"Cuir végétalien" : belle matière ou simple artifice marketing ?
La soif grandissante de « cuir végétalien » traîne son lot d'idées reçues. Les matières synthétiques passent pour douces avec les animaux, puisqu'elles se passent de toute matière animale. Pourtant, la plupart des alternatives au cuir affichent une part encore très lourde de composants issus du pétrole.
Même les créations les plus récentes, baptisées « next-gen », se passent rarement de liants de synthèse ou d'un film en polyuréthane. Ces composants naissent du pétrole, une ressource souillée, finie, étrangère à la vie des hommes, des bêtes et de la terre.
À nos yeux, ces « cuirs vegan » qui peuplent le marché ne remplacent pas le véritable cuir avec justesse. Mais au milieu des promesses vertes, difficile démêler le vrai du faux. Qu'est-ce qu'une belle matière, et qu'est-ce que le simple vernis du marketing ?
Aujourd'hui, nous souhaitons poser sous nos yeux les cuirs synthétiques les plus courants, comprendre leur trame et ce qui les compose.
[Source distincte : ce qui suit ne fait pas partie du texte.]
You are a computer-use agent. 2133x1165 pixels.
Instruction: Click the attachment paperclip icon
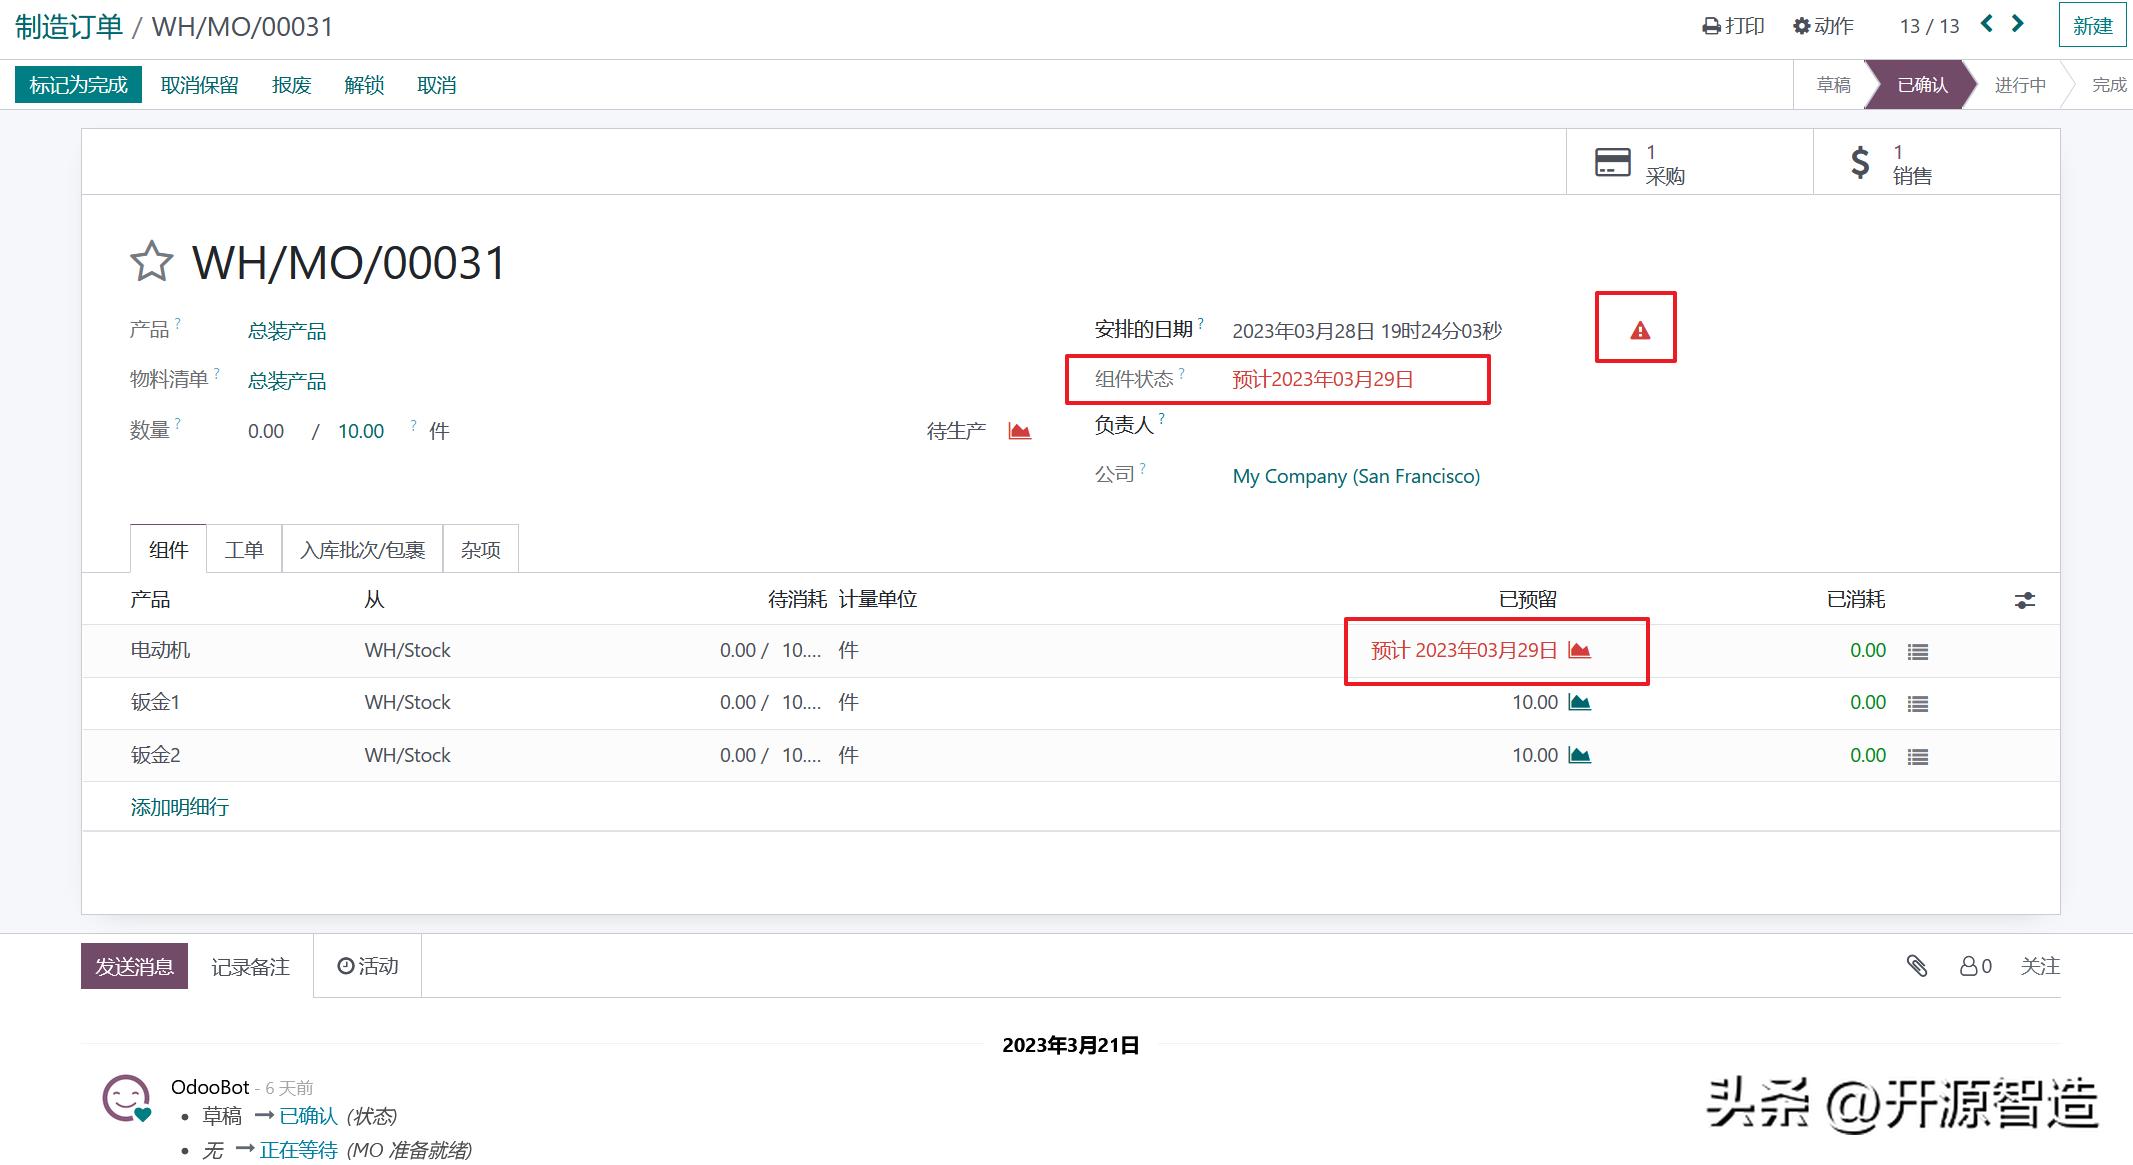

Cuir de cactus de Desserto
Desserto naît de la chair des feuilles de cactus. La part végétale varie — environ 13 % selon les sources. Le reste s'accorde de coton, de polyester et de polyuréthane, parfois d'origine biologique. Ce cuir de cactus ne retourne pas à la terre et ne se recycle guère.
Cuir de pomme de Vegatex
Vegatex façonne une matière à partir de pommes. Les écorces oubliées de l'industrie nippone se mêlent au polyuréthane, s'étirent sur du polyester ou du coton, sous une pellicule imperméable. La part de pomme oscille entre 10 et 30 %. L'ouvrage fini refuse de pourrir naturellement et se recycle avec peine.
Cuir d'ananas de Piñatex
Parmi les premières alternatives au cuir sur le marché, le Piñatex est façonné à partir de fibres de feuilles d'ananas, mêlées à de l'acide polylactique issu du maïs. Ce matériau fibreux est revêtu d'une couche de polyuréthane qui représente entre 10 et 36 % de l'ensemble. Des substances chimiques additionnelles confèrent au Piñatex sa souplesse et sa flexibilité. En raison de sa forte teneur en polyuréthane et de ce mélange de matières, il n'est ni biodégradable ni recyclable.
Le cuir de champignon de Mylo et Reishi
Le cuir de champignon le plus connu est « Mylo », composé de mycélium et de déchets agricoles locaux revalorisés. On ajoute au mycélium du lyocell et de la matière synthétique pour le transformer en une matière brute, ensuite tannée notamment par une tannerie allemande. Si le mycélium en soi est renouvelable, la composition exacte de Mylo reste floue, mais son enduction de polyuréthane à base d'eau donne un produit qui n'est pas biodégradable.